Those troubles are compounded by rising levels of acidification as the ocean continues to absorb vast amounts of CO2.

Enter the 0.4-square-mile (1.0-square-kilometre) marine permaculture array (MPA), a “lightweight, latticed structure made of interconnecting tubing, submerged 82 feet below sea level, to which kelp can attach.”

Critical to the success of the MPAs, Drawdown states, will be buoy-supported, wave-powered pumps which pull nutrient-rich colder water to the surface and help the attached kelp to thrive and, together with phytoplankton, form the substrate for what is known as a “trophic pyramid” where life forms of increasing complexity congregate in a mutually-sustaining web of production and consumption.

The vast majority of this living, breathing “pyramid” will not be consumed, Drawdown adds.
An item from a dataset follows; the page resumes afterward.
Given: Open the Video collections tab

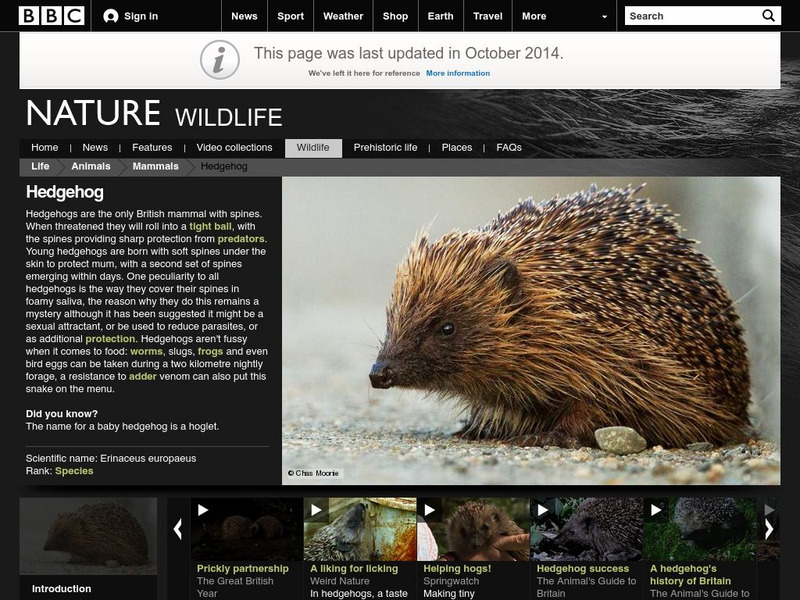Looking at the screenshot, I should (x=233, y=146).
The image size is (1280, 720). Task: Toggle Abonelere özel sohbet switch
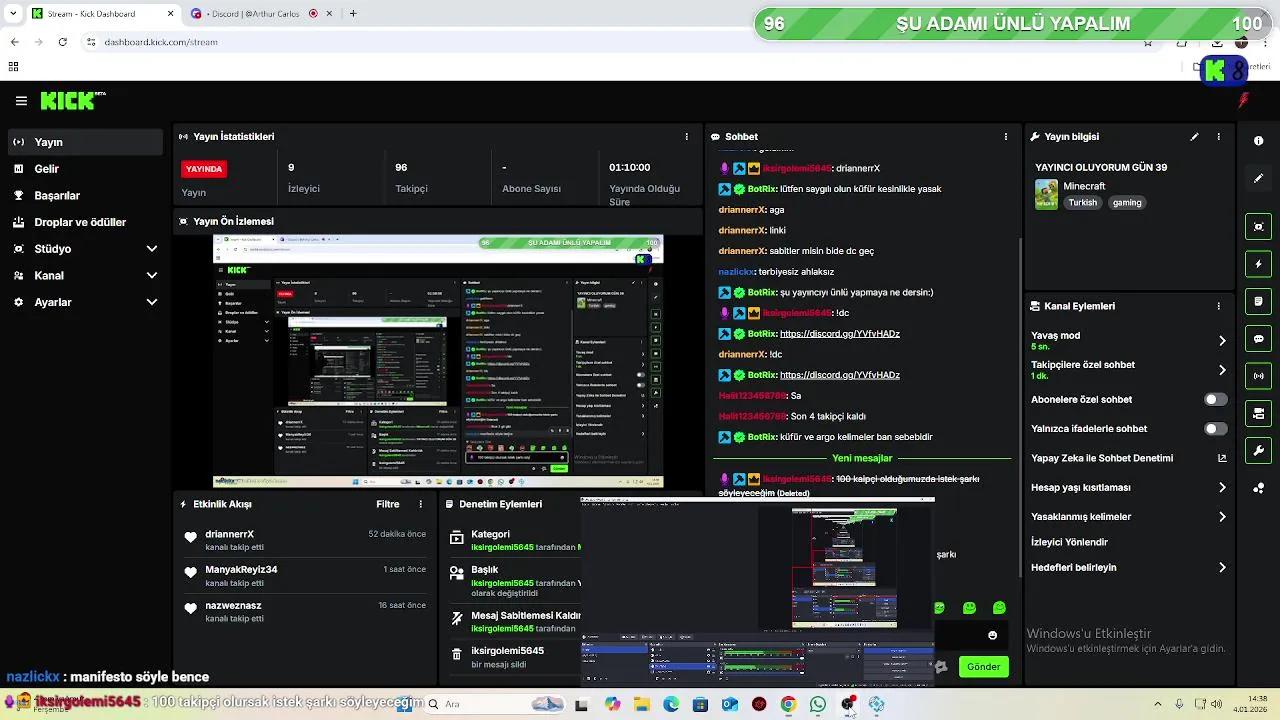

Von Herzen’s concept is that, when it dies off, it “drops into the deep sea, sequestering carbon for centuries in the form of dissolved carbon and carbonates.”

This falling away into the depths enables the other potentially powerful benefit of reforesting the world’s oceans:

Although the ocean is frequently “thought of as a single fluid entity,” writes Drawdown, “nothing could be further from the truth,” since “most of the carbon emitted by human activity is contained within the top 500 feet of the ocean known as the photic zone.” Over a 30-year period, a million MPAs would draw 102 billion tons of CO2 down into the middle and deep ocean.

Nor do the benefits of kelp forests begin and end with battling climate change, given that they are also fish nurseries, reef protectors, and a potential source of fertilizer and biofuels. While MPAs are expected to cost US$2.6 million per square mile to build, Drawdown projects economic returns in excess of $10 trillion.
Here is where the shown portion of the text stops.